Adv De Lange wanted to know why Clause 3 (3) existed.

Mr Nel could not understand why. He wondered why a presumption had been included.

Adv De Lange asked why the presumption had been created.

Mr Nel replied that other countries dealt with the provision in the same manner.

Adv De Lange wanted to know which presumption had been created.

Mr Nel explained that the presumption would apply when the relevant circumstances have been satisfied. He made reference to the requirement of Clause 3 (3) (a).

Adv De Lange was happy that unlike Clause 13, this section did not include all relatives! He added that the difficulty with presumptions lay in their width and meaning. This meant that one would have to establish the evidential burden removed from the state. In this case, it seemed to be mens rea. There were many issues that he would have to think through in relation to this Bill. He pointed out that:
- Clause 3 (1) is an open-ended crime.
- The presumptions would link the crime only to certain factors.

Mr Nel said that although the presumptions sought to narrow the ambit, it remained relatively wide.

Adv De Lange wanted to know what the 'or ……..anything whatsoever' referred to.

Mr Nel referred to holding or seeking to obtain 'anything whatsoever'.

Adv De Lange could not understand what this meant. He had great difficulty with the presumption.
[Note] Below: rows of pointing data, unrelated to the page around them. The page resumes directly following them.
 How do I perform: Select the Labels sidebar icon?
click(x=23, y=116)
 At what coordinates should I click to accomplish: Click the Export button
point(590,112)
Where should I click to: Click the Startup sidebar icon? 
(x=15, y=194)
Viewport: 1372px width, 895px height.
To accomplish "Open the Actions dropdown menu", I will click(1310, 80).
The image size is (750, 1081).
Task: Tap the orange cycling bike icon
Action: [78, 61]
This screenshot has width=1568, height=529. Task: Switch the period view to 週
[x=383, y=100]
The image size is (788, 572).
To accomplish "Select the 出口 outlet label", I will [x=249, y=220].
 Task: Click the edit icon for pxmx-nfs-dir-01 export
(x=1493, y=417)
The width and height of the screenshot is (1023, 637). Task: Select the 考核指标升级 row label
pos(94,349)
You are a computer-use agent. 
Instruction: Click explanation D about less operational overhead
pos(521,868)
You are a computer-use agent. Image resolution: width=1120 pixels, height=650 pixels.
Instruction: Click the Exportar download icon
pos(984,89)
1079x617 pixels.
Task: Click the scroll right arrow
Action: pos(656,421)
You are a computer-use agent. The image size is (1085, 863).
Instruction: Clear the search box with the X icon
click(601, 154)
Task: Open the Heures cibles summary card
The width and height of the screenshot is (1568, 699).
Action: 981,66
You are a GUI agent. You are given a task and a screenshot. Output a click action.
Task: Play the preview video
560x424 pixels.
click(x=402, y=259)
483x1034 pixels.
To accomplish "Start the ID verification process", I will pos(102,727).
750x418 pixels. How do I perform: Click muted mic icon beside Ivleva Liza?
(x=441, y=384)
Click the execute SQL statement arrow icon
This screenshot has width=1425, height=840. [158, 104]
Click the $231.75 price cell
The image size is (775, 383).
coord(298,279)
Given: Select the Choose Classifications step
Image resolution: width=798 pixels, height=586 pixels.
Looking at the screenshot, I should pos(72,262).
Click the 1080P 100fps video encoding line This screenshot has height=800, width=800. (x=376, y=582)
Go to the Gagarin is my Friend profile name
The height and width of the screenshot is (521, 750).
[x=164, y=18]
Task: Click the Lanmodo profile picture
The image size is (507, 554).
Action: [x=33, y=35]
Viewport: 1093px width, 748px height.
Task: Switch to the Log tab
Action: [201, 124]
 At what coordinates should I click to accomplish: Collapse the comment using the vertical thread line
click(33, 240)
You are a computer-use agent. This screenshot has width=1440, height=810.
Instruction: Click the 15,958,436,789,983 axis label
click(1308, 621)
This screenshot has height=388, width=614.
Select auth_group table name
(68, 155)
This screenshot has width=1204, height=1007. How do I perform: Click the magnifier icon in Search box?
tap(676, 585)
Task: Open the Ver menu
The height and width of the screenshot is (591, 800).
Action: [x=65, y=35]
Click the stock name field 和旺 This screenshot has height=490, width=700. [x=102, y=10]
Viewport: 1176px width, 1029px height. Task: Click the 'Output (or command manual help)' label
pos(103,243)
He asked whether each clause had a presumption.

Mr Nel responded that presumptions would not apply to all clauses.

Ms Camerer wondered whether the presumptions would survive constitutional challenge.

Adv De Lange replied that they should pass challenge because they are worded along the lines of the Manamela case.

Adv De Lange wondered whether there was a simpler way of dealing with subclauses (a), (b) and (c). He suggested that reference to subclause (b) would make reference to subclause (a) unnecessary. He directed Mr Nel to think over the matter.


The discussion on this Bill would be continued on Monday 19 August 2002 for the entire day. The meeting was adjourned.